- [Quoted text]:
=====
And the journey is not over. 16hp goes on growing away from the hillbilly-punk genre with which we discovered them six years ago.

When listening to Folklore, at first you'll think you've fallen down into a well. The sleeve matches the music; it's black and hard. Marble or cold lava. A gravestone or a silent movie. Then you get used to darkness and discover the entrance of a tunnel. You can hear the Carter's family Single Girl, Married Girl, along with Hank Williams' Alone and Forsaken, a Cajun song sung in French, a Hungarian mazurka and a traditional Mongolian song. You can hear the echo of those frightening white baptist choirs of Southern USA. Everywhere, you can feel Joy Division's dark, massive influence.

This is an excellent 16hp album, the best since quite a while. To yesterday's bilious "dead runs", the band now prefers silent spells and waitings, instrumental textures and motionless duels. Not as dry as it seems, 16hp's music is a sponge. These days, DEE has been listening to the complete works of Smog, Arvo Pärt and Jordi Savall. He could've just as well been listening to the Bad Seeds or Dirty Three.

"In general, people want to label me as furious hillbilly, like on our first album Sackcloth 'n' Ashes. It's part of what I am, what I do and what I like, but the world is big and there are so many things which influence me. One changes, one grows up, even the way I play my old songs does change. I'm not afraid of changing. Each of us has evolved within the band, so the music grows up in consequence. With Folklore, we wanted to express other atmospheres, maybe a bit more of quietness."

Folklore is an album made by a fan, which could make you feel again like being a fan. Also, it's an album which makes you feel like listening to a lot of other records. It's an opportunity to get away, a fantastic imaginary cavalcade from the plains of Colorado to the mountains of Altaï. It's the opportunity to remember that, in this kind of journey, the most important isn't what you discover but what you find again, what reunites men. All things considered, once you've listened closely to the album, you realise that the Mongolian nomads' throaty singing isn't that remote from Blind Willie Johnson's gospel-blues, native American psalmodies or baptist polyphonies.
=====
- [Task objective]:
How would you sum up the review of 16hp's album Folklore in two sentences?
=====
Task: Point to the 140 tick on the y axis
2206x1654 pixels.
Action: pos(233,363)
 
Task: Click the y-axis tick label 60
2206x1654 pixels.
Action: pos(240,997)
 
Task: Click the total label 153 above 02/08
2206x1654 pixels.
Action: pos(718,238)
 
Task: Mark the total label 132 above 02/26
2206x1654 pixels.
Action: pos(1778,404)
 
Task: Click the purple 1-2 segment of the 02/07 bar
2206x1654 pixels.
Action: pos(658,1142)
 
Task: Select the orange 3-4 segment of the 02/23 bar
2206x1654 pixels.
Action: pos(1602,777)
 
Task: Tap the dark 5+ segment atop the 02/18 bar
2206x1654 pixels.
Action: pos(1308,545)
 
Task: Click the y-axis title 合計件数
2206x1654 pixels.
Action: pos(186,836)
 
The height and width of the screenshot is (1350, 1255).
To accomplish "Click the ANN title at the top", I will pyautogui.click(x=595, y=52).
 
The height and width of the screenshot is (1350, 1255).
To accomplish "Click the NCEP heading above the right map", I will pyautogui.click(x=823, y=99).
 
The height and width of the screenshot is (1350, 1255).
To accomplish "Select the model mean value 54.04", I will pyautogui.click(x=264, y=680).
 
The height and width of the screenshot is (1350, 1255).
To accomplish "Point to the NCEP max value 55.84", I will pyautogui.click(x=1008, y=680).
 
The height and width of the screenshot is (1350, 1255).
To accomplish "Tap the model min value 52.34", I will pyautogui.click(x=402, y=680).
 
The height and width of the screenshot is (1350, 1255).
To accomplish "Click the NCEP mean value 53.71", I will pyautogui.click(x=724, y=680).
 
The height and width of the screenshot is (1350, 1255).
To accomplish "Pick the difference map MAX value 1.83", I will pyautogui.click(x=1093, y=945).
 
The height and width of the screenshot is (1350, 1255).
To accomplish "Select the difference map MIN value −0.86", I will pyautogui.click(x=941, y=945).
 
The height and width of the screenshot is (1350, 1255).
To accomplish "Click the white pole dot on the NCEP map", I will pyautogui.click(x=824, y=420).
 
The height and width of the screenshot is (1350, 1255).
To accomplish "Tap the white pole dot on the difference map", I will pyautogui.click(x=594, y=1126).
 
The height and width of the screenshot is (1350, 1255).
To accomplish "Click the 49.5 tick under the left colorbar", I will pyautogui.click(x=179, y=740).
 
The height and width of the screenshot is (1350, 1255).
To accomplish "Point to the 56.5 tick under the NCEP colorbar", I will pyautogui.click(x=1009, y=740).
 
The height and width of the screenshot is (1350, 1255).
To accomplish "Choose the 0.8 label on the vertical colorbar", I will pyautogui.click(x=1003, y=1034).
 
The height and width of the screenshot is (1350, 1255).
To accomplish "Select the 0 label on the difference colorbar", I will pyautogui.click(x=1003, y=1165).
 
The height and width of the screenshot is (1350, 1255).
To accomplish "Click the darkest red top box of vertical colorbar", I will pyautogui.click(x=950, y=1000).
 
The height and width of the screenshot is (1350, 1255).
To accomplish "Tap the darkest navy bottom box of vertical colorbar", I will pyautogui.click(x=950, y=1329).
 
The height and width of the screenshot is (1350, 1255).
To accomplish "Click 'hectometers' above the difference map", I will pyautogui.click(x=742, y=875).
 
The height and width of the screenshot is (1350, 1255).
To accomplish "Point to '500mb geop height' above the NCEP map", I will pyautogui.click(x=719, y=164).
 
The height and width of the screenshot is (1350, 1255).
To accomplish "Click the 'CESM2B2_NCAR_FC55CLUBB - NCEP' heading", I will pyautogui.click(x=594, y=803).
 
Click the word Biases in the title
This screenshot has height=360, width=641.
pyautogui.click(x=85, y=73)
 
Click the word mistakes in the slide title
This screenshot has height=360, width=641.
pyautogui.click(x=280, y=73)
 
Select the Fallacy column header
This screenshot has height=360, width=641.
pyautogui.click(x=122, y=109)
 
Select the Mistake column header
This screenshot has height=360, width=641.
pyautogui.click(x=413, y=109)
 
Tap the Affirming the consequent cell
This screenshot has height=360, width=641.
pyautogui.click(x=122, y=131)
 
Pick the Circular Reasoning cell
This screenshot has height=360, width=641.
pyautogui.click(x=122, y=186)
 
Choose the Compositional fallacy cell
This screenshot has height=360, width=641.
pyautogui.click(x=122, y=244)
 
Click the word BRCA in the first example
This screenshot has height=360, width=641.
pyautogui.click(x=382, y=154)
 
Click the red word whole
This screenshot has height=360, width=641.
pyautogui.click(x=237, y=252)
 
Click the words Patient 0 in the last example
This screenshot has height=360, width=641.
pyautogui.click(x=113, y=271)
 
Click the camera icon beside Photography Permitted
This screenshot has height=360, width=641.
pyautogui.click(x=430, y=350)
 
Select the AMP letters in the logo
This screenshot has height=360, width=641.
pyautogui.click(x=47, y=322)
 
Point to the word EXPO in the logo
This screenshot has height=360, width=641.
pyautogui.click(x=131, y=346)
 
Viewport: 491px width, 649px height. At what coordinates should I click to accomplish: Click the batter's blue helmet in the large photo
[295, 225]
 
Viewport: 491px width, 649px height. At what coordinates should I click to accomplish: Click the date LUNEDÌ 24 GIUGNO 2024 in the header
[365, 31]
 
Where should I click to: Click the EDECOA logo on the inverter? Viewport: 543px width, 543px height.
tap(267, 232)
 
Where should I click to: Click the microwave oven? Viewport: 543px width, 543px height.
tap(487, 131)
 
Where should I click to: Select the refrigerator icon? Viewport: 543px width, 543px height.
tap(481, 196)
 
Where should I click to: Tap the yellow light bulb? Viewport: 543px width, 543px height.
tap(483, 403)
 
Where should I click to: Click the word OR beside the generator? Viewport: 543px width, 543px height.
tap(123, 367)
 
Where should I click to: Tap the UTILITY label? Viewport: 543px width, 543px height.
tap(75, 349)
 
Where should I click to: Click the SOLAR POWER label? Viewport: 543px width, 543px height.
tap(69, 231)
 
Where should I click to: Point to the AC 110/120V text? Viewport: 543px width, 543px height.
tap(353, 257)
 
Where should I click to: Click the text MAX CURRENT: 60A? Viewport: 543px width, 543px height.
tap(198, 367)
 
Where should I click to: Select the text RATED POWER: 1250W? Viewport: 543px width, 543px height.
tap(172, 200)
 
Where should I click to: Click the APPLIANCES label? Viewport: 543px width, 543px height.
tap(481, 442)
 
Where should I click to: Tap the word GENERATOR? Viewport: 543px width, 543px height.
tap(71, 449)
=====
- [Answer for the task]:
The review calls Folklore an excellent 16hp album, the best in quite a while, and says the band keeps growing away from hillbilly punk, now preferring silent spells, instrumental textures and motionless duels to its earlier "dead runs." Beneath its dark, hard sound, the record draws on songs by the Carter family and Hank Williams, a Cajun song, a Hungarian mazurka and a Mongolian song, with Joy Division's influence felt everywhere, and a quoted band member says they wanted to express other atmospheres, maybe a bit more quietness.